Safety, survivability and mission efficiency have become hallmarks of the operational fleet. According to Naval Safety Center records, the MV-22 has had the lowest Class A mishap rate of any tactical rotorcraft in the Marine Corps during the past decade. Further, Fiscal Year 2010 Navy flight-hour cost data also show that the Osprey has the lowest cost per seat-mile (cost to transport one person over a distance of one mile) of any U.S. Navy transport rotorcraft.
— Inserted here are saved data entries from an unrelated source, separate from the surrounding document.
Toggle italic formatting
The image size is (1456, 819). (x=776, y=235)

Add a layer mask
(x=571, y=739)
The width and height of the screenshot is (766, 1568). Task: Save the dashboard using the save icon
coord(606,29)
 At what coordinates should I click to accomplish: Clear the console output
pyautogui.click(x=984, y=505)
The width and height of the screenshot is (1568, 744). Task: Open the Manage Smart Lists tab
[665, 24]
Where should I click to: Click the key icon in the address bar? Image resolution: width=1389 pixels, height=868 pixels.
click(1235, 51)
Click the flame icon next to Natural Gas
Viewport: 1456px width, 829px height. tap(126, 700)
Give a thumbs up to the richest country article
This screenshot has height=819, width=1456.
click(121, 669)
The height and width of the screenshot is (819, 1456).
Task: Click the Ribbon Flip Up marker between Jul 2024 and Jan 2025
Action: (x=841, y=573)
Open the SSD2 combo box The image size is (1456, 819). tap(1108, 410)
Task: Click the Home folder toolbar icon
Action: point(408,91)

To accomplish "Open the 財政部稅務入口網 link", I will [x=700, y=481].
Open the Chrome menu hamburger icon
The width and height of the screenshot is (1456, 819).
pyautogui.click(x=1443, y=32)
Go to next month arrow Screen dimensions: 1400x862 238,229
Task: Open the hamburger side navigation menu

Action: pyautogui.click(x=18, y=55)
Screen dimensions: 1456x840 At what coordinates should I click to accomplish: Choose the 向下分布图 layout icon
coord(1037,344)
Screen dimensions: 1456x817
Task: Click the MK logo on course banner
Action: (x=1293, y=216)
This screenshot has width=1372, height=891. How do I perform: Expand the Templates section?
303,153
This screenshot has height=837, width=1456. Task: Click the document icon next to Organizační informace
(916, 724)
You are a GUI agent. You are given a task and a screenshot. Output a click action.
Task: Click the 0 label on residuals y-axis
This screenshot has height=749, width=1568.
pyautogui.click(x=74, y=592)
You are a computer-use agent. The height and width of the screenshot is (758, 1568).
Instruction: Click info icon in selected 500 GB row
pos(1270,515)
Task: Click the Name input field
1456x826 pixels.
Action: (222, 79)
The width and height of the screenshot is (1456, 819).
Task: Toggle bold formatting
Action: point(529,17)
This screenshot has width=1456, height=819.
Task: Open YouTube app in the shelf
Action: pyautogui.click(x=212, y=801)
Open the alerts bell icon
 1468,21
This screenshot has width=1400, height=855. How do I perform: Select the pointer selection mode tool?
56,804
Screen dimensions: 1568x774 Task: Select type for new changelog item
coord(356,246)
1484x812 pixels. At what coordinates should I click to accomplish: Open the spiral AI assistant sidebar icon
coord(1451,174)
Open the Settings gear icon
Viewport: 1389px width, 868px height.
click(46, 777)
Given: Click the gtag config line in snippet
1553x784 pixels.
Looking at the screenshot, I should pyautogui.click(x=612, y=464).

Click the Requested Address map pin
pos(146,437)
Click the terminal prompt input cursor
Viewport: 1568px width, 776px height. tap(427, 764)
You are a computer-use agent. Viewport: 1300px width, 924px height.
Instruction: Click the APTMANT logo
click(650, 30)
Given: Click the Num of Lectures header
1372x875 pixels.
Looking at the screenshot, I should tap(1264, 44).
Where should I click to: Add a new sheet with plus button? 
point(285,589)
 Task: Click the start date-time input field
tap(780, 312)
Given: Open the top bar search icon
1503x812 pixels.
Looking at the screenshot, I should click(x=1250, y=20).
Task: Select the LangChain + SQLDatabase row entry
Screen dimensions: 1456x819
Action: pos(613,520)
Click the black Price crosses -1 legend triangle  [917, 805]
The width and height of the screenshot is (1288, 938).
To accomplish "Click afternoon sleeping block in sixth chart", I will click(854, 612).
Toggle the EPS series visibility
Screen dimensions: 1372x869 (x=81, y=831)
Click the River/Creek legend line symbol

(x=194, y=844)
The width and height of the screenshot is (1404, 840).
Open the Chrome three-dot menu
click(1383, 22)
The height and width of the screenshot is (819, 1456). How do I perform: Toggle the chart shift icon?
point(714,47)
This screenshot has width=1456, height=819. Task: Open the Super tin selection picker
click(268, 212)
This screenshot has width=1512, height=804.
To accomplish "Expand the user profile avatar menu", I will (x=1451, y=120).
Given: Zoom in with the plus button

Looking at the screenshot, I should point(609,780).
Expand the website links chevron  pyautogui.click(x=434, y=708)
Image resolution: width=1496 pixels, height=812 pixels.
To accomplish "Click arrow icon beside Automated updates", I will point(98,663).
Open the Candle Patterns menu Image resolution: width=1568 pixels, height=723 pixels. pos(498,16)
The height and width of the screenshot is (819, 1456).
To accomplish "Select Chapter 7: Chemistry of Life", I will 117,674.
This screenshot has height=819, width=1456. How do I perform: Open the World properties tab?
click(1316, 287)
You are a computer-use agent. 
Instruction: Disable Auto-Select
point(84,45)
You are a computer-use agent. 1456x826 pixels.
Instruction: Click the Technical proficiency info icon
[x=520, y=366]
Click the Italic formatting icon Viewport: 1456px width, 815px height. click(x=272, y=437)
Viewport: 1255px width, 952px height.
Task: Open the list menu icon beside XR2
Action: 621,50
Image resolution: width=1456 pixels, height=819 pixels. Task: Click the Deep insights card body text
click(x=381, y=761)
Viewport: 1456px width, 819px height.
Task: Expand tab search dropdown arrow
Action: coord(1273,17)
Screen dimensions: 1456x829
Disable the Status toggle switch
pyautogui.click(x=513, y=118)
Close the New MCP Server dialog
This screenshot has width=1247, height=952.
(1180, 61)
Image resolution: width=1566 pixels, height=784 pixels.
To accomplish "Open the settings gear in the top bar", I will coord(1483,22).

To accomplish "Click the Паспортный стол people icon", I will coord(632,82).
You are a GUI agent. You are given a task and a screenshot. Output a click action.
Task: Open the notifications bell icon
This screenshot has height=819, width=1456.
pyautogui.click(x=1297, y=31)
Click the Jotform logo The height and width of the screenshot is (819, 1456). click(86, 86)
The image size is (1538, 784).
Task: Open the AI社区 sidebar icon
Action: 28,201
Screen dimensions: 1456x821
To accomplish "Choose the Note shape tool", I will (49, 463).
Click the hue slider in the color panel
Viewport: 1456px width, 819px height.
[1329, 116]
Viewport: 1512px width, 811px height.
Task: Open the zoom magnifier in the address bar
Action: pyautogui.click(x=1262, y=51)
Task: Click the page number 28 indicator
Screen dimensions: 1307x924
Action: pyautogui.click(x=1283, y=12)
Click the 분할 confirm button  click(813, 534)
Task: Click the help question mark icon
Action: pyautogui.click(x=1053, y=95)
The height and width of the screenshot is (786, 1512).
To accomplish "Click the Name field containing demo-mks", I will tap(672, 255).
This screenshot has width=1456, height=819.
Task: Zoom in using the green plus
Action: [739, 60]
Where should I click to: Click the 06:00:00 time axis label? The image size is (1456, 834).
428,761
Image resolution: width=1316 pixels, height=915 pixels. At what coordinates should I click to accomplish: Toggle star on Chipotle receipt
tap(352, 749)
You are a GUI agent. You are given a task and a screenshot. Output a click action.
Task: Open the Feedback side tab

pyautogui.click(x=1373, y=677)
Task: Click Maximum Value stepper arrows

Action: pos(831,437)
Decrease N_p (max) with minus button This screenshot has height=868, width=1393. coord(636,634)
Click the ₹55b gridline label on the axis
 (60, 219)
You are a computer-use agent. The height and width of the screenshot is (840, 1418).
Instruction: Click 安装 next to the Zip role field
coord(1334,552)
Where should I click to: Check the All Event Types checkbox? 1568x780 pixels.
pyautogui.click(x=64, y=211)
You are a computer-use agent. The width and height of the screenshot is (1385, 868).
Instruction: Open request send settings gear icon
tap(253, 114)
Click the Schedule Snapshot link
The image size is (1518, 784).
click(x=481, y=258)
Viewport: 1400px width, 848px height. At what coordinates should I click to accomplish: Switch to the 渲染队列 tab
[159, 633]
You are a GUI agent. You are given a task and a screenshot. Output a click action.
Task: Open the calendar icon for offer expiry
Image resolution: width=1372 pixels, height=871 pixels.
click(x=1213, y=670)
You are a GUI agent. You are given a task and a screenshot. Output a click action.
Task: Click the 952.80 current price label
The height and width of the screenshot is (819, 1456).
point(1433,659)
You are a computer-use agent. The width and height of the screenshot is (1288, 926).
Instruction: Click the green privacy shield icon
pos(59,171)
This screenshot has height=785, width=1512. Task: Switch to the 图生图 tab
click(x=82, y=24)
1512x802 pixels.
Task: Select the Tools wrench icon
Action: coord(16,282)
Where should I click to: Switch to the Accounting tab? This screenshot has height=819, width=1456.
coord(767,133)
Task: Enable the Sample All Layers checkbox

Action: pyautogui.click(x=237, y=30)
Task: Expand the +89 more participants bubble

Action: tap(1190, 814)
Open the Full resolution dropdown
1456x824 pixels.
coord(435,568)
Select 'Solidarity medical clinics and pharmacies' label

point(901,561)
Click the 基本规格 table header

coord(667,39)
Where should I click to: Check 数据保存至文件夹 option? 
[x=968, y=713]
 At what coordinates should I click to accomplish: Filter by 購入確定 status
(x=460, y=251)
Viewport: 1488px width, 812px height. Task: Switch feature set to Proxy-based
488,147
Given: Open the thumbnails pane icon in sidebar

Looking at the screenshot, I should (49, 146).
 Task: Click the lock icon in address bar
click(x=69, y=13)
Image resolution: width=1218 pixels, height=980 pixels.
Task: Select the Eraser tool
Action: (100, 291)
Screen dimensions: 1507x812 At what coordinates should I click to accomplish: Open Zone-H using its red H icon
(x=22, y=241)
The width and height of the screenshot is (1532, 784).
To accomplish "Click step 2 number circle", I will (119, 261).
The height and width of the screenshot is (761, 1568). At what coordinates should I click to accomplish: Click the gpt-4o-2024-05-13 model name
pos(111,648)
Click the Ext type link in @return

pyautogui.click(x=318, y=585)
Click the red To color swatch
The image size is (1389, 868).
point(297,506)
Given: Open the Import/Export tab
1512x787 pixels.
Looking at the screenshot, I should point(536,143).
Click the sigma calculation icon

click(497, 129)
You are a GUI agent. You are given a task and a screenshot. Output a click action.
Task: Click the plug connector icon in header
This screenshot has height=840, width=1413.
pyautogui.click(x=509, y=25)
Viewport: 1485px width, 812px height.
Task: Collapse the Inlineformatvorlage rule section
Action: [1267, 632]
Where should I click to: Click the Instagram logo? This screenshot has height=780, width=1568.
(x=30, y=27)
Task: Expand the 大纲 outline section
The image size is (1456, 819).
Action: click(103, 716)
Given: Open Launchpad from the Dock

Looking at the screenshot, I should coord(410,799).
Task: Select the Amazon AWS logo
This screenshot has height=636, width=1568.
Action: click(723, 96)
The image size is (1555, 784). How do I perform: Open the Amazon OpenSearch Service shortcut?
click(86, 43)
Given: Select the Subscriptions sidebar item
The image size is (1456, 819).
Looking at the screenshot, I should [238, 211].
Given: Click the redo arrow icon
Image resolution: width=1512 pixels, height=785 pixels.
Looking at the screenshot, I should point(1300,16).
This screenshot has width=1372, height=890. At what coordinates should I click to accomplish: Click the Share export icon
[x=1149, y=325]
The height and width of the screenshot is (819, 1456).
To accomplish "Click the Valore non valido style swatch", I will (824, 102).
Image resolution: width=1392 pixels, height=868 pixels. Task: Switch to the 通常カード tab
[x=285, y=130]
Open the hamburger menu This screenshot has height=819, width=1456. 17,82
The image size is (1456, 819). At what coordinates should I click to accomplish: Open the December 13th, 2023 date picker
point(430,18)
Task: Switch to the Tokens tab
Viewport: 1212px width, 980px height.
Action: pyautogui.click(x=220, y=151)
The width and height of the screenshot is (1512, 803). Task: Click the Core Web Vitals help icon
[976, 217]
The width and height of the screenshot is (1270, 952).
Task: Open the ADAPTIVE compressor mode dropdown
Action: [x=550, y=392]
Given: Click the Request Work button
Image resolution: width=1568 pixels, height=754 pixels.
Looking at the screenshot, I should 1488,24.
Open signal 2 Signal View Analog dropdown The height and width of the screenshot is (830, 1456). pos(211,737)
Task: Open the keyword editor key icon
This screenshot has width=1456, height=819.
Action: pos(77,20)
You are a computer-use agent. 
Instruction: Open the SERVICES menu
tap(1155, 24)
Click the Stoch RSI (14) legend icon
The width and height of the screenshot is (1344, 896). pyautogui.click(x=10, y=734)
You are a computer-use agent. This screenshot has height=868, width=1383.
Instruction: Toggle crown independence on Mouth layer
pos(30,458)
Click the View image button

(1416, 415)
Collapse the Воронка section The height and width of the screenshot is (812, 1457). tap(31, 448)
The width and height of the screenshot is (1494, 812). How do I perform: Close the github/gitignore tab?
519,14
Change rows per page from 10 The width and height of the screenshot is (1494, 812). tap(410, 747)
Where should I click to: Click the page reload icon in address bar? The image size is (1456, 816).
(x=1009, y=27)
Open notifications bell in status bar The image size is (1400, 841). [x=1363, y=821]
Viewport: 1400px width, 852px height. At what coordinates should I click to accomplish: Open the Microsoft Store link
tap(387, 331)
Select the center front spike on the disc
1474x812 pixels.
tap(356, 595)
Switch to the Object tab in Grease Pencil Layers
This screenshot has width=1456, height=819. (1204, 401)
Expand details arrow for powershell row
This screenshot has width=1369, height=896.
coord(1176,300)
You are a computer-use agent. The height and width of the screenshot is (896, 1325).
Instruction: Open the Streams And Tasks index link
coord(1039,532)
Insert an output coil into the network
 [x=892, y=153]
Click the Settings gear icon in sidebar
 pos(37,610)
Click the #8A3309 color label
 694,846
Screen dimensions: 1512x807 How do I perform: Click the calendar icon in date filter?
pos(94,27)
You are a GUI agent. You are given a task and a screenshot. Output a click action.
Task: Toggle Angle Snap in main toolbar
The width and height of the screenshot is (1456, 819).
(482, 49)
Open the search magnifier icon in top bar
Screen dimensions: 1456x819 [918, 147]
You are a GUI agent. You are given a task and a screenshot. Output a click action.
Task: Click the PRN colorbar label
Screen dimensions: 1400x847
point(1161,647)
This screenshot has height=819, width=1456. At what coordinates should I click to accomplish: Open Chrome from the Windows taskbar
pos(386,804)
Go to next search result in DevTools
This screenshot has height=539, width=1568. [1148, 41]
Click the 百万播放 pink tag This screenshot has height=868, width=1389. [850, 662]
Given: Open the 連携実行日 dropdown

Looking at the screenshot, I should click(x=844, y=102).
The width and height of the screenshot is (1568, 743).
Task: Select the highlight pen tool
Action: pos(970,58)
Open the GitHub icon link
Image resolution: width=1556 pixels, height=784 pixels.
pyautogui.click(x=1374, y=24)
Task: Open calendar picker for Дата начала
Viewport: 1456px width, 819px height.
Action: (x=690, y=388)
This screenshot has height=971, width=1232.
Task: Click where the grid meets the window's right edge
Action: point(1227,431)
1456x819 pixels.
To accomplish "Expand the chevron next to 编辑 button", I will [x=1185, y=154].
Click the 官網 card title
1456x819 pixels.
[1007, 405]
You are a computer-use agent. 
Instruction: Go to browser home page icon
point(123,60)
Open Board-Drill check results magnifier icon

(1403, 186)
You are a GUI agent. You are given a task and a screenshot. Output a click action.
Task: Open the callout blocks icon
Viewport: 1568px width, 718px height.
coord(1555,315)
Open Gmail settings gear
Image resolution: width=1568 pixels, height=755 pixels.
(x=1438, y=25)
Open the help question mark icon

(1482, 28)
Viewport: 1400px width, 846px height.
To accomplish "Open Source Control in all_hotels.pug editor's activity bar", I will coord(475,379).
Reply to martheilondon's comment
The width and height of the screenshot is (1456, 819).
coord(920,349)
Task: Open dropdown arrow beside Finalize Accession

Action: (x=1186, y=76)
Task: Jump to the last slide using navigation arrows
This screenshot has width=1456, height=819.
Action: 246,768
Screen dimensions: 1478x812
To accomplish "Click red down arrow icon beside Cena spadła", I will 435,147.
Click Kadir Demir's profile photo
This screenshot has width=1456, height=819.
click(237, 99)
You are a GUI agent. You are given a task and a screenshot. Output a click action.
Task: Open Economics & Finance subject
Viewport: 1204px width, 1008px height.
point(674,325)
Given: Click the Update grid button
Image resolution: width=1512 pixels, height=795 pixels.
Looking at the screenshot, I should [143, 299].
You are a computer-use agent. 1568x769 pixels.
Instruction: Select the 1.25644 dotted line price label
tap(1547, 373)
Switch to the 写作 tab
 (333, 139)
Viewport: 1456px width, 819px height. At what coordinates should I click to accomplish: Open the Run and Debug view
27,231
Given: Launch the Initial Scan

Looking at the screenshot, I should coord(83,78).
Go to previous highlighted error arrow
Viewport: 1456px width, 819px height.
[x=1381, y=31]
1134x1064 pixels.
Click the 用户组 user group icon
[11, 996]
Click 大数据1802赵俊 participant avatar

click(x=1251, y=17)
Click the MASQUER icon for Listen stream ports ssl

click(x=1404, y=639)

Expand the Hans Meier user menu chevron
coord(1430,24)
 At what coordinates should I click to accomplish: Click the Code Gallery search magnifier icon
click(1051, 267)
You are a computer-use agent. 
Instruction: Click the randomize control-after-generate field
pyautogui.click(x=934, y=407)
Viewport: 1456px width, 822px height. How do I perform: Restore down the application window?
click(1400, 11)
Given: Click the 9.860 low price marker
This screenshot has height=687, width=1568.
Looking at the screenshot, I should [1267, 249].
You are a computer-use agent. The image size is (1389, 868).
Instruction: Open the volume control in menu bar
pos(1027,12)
The V-22 Osprey is a joint service, multirole combat aircraft using tiltrotor technology to combine the vertical performance of a helicopter with the speed and range of a fixed-wing aircraft. With its nacelles and rotors in vertical position, it can take off, land and hover like a helicopter. Once airborne, its nacelles can be rotated to transition the aircraft to a turboprop airplane capable of high-speed, high-altitude flight.
The tiltrotor aircraft is manufactured under a 50-50 strategic alliance between Bell Helicopter, a Textron Inc. company, and Boeing. The current V-22 Osprey program of record calls for 360 aircraft for the Marine Corps, 50 for AFSOC, and 48 for the Navy.
More than 130 Osprey tiltrotors are currently in operation. Marine Corps MV-22 Ospreys are currently deployed in Afghanistan supporting Operation Enduring Freedom and with the 26th Marine Expeditionary Unit supporting contingency operations, while AFSOC CV-22s are preparing to deploy once again in support of ongoing Special Operations missions.